TASK DIRECTIONS
Beneath this line sits some data. Return only its lines from the one holding "Where should I" through the one holding "Given: Open the Network Test globe icon", inclusive, exactly, with the images removed.

RECORDS FOR THIS TASK
- - - -

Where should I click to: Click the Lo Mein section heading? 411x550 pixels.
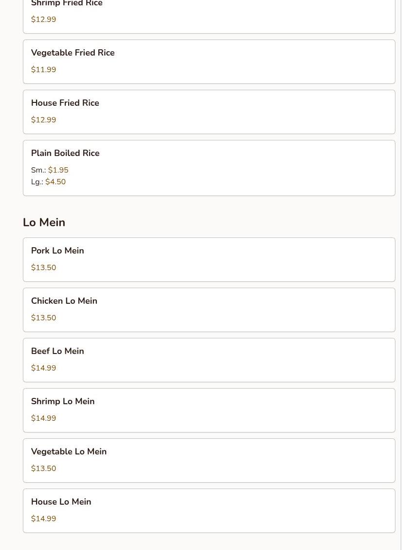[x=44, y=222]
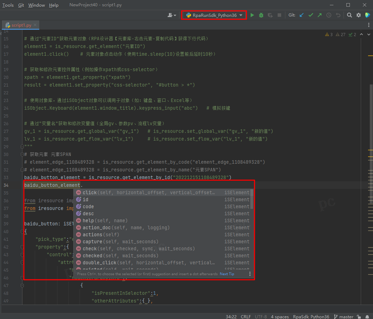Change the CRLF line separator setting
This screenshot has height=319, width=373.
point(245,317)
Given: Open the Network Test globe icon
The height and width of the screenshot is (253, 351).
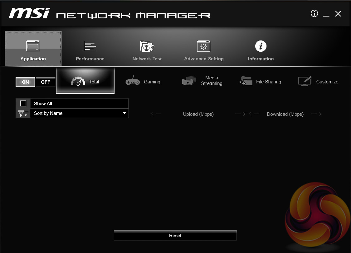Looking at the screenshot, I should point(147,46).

- - - -

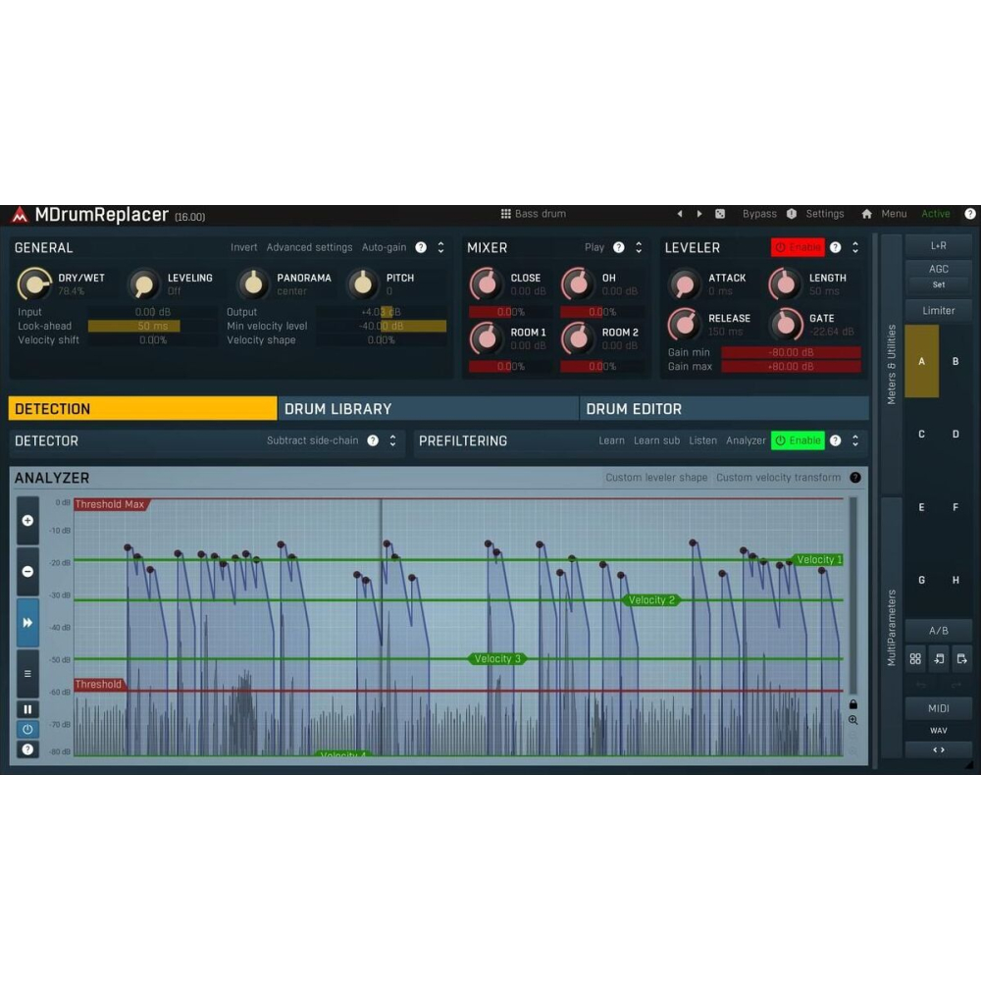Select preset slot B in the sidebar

- - - -

SOLVED EXERCISE
Where should I click to: Click the Lo Mein section heading? 411x550 pixels.
[x=44, y=222]
Change the CRLF line separator setting
This screenshot has height=319, width=373.
point(245,317)
Given: Open the Network Test globe icon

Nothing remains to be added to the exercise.